(WHAT IS REQUIRED) Work through the data below and copy out every line where "computer" is found.

(RECORD EXTRACTS)
****************

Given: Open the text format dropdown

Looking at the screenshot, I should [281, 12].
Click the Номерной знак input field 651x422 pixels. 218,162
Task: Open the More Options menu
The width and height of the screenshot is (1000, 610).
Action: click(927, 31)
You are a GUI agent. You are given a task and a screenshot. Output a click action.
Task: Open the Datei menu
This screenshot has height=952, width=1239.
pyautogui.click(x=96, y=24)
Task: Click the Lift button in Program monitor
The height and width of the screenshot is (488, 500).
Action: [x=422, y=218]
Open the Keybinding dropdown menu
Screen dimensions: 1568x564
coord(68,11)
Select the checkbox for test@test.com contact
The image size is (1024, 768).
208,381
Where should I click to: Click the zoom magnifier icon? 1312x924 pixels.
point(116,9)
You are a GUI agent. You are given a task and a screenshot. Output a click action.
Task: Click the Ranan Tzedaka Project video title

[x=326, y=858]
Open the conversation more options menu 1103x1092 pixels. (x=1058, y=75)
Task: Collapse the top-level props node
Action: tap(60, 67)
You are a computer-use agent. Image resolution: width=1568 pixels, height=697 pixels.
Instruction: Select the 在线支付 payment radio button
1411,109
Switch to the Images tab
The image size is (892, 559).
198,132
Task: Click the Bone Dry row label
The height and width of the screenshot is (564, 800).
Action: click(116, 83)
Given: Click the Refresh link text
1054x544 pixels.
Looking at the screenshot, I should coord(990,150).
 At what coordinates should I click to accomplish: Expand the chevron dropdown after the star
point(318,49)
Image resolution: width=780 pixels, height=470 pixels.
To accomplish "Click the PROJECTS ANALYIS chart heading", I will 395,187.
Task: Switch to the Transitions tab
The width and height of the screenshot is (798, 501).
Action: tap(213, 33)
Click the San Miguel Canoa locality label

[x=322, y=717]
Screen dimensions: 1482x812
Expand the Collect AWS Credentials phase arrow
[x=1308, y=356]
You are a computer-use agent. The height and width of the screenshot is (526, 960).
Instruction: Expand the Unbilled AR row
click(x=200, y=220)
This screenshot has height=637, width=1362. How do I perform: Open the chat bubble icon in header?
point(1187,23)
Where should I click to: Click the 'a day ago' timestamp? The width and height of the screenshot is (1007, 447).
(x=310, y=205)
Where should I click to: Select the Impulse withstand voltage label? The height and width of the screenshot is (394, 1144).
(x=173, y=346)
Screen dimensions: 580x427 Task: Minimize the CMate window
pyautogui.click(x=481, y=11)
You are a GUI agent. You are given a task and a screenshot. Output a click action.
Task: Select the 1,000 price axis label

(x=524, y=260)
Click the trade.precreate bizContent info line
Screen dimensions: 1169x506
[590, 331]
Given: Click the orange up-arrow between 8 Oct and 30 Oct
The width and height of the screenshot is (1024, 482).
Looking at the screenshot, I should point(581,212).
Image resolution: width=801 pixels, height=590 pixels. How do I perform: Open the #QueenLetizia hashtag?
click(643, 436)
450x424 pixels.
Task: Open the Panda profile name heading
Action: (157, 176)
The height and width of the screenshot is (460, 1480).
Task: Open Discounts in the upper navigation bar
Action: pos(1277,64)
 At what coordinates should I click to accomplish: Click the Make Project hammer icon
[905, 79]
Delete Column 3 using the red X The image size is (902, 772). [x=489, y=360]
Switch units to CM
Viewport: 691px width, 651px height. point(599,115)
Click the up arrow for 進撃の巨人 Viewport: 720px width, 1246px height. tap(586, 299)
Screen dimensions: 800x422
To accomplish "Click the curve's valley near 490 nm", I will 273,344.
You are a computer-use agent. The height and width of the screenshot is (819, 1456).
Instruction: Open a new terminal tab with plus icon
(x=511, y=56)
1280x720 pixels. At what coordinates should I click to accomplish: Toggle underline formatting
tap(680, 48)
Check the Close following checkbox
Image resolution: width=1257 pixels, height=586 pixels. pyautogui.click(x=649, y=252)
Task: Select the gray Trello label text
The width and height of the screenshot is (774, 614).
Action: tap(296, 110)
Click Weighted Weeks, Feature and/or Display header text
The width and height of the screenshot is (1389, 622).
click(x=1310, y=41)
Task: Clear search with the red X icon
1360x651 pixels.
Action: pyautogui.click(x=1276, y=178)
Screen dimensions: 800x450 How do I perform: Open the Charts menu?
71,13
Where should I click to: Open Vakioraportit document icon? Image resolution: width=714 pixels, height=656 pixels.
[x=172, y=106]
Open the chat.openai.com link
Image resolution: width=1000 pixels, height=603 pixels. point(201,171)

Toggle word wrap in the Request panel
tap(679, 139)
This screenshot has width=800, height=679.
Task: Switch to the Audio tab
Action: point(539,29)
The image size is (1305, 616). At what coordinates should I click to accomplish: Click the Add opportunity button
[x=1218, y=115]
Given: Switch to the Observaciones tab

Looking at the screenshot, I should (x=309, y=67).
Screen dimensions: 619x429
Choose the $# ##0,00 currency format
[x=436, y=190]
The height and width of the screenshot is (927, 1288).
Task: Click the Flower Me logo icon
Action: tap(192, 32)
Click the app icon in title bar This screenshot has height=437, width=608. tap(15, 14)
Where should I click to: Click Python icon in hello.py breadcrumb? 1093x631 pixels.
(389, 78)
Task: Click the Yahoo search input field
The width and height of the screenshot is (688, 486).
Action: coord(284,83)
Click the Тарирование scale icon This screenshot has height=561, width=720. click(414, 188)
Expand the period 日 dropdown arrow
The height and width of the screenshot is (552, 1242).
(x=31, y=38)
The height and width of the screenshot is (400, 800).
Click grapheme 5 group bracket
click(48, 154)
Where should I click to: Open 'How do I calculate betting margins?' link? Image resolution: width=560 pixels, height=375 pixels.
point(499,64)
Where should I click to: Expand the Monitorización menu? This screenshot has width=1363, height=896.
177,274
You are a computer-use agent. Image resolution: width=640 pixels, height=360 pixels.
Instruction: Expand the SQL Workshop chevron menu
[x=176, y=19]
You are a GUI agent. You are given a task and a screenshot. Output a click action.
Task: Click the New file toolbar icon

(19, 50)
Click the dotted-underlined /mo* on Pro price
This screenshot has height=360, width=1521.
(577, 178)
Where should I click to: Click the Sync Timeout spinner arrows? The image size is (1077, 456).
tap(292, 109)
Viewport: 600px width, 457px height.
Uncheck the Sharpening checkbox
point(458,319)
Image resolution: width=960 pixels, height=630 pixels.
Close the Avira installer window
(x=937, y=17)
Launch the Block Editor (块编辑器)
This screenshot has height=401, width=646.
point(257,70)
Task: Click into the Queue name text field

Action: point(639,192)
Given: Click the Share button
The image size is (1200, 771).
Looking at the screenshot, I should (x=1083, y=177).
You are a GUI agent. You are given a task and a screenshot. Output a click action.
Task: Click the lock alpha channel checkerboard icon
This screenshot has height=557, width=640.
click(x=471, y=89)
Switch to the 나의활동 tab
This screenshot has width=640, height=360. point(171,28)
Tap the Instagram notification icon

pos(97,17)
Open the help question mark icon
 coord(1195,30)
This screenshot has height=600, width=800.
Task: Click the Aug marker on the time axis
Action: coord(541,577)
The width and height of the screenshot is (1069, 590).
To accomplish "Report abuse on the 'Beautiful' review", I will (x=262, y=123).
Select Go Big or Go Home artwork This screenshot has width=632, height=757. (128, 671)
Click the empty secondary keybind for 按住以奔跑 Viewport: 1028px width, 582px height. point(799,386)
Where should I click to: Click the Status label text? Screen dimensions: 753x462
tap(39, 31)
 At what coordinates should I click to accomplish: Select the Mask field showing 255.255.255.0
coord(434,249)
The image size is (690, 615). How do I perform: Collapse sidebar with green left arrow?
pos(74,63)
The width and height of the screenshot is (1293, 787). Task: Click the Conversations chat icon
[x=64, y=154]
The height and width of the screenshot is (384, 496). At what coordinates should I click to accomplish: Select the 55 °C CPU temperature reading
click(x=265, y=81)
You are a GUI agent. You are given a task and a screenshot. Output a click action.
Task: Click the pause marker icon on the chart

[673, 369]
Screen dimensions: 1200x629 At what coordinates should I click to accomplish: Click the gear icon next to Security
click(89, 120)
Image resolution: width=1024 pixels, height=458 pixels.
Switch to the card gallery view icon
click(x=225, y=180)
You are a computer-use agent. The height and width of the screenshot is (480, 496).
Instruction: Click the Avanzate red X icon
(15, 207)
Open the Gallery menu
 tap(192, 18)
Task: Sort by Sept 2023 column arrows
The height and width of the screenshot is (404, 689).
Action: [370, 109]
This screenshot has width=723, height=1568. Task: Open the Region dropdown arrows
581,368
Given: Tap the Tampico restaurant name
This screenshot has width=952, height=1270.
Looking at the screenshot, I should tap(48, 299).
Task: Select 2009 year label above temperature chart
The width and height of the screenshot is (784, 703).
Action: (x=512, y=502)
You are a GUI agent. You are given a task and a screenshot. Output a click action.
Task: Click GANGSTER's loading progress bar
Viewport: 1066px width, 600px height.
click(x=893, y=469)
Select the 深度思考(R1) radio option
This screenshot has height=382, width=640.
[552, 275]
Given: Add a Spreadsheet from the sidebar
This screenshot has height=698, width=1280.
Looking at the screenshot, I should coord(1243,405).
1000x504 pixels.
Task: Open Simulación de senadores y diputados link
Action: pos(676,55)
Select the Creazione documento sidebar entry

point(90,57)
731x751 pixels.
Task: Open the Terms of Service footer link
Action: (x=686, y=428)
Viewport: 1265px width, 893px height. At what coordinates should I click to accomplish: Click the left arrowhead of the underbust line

****************

(RESPONSE AREA)
You are a computer-use agent. Image resolution: width=1568 pixels, height=697 pixels.
You are a computer-use agent. The height and width of the screenshot is (526, 960).
You are a computer-use agent. The height and width of the screenshot is (819, 1456).
You are a computer-use agent. Image resolution: width=640 pixels, height=360 pixels.
You are a computer-use agent. The height and width of the screenshot is (480, 496).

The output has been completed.